======== INFORMACIÓN MOSTRADA

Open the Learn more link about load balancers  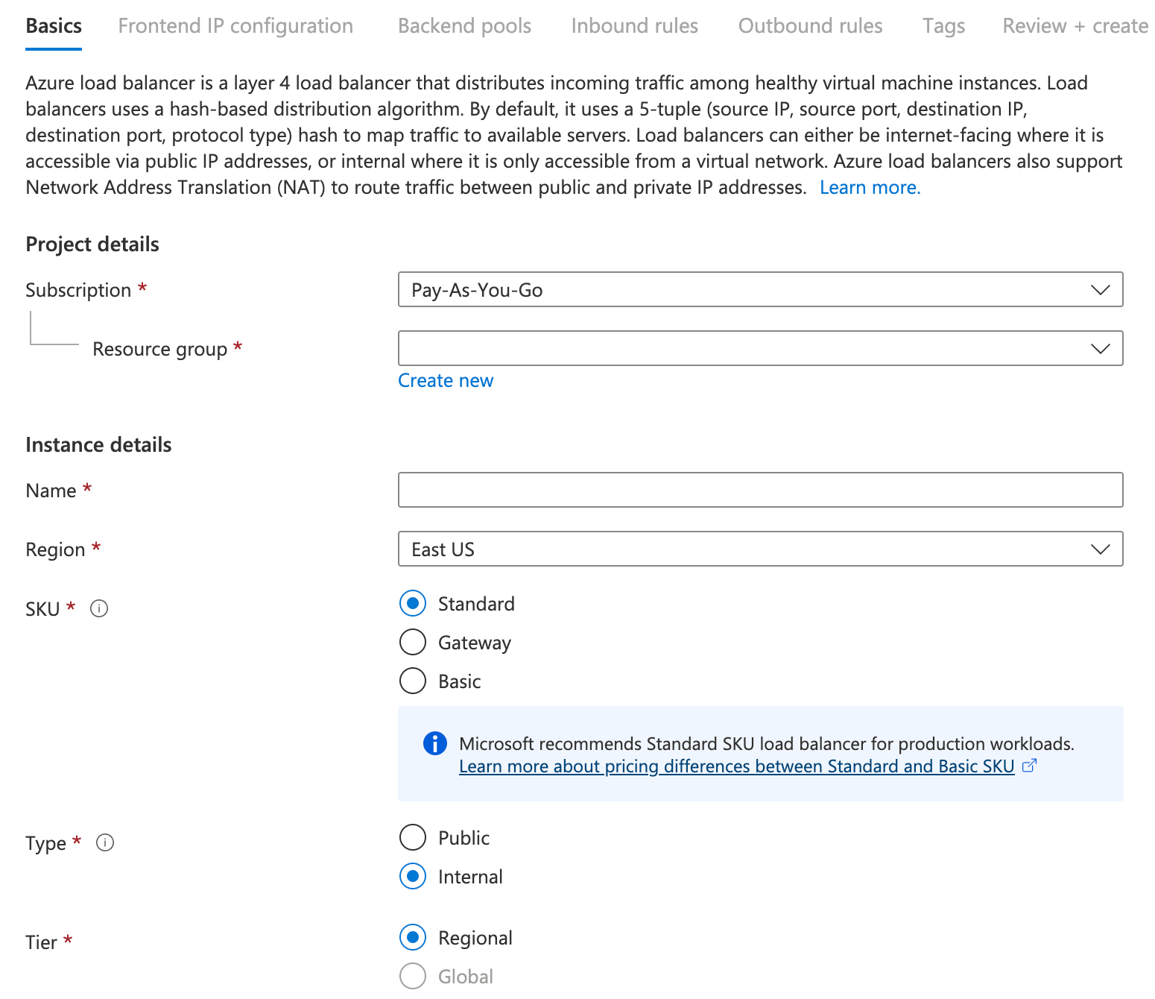pyautogui.click(x=870, y=187)
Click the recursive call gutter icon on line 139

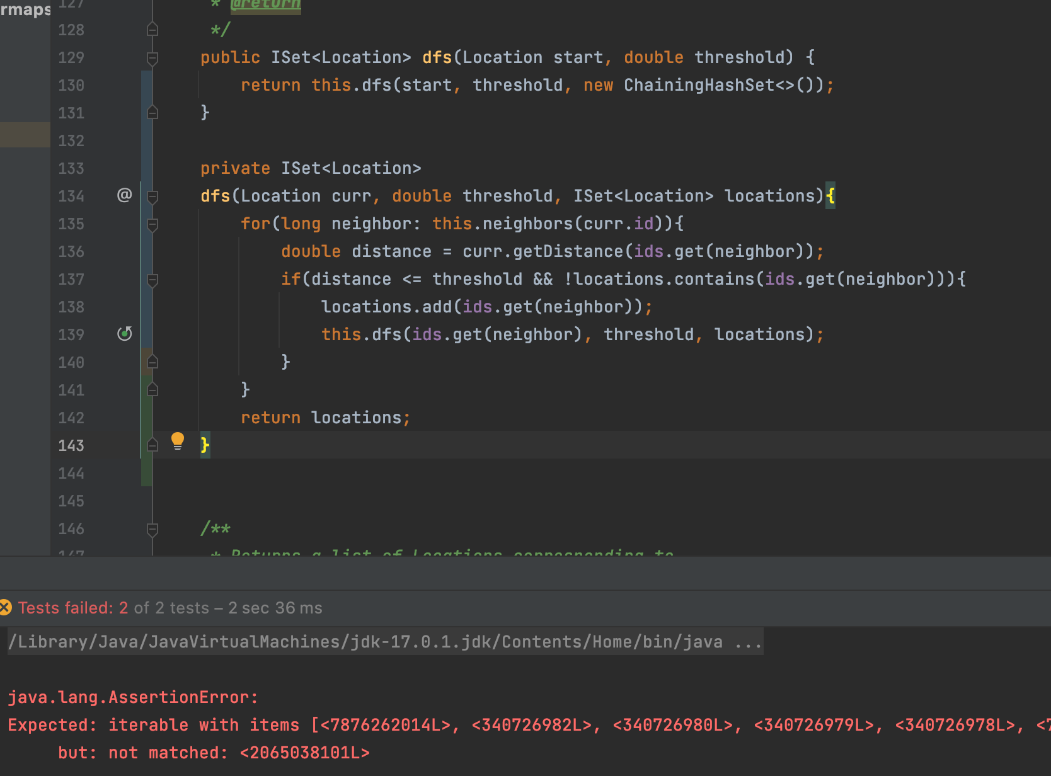click(x=125, y=334)
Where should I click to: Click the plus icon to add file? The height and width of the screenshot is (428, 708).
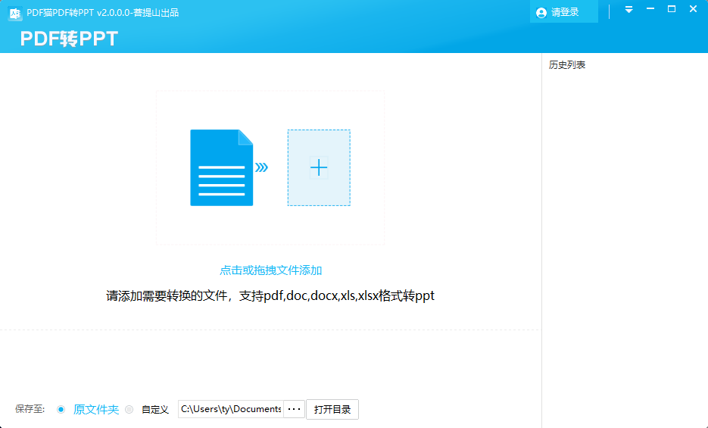tap(319, 167)
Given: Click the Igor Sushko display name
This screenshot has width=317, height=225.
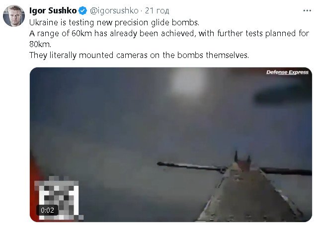Looking at the screenshot, I should pos(53,11).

================

## INSTRUCCIONES Y REQUISITOS
Enumera cada línea del listado que contenga la cadena "height".

## LA SOLUCIÓN
Where should I click to: Click the plus icon to add file? The height and width of the screenshot is (428, 708).
This screenshot has width=317, height=225.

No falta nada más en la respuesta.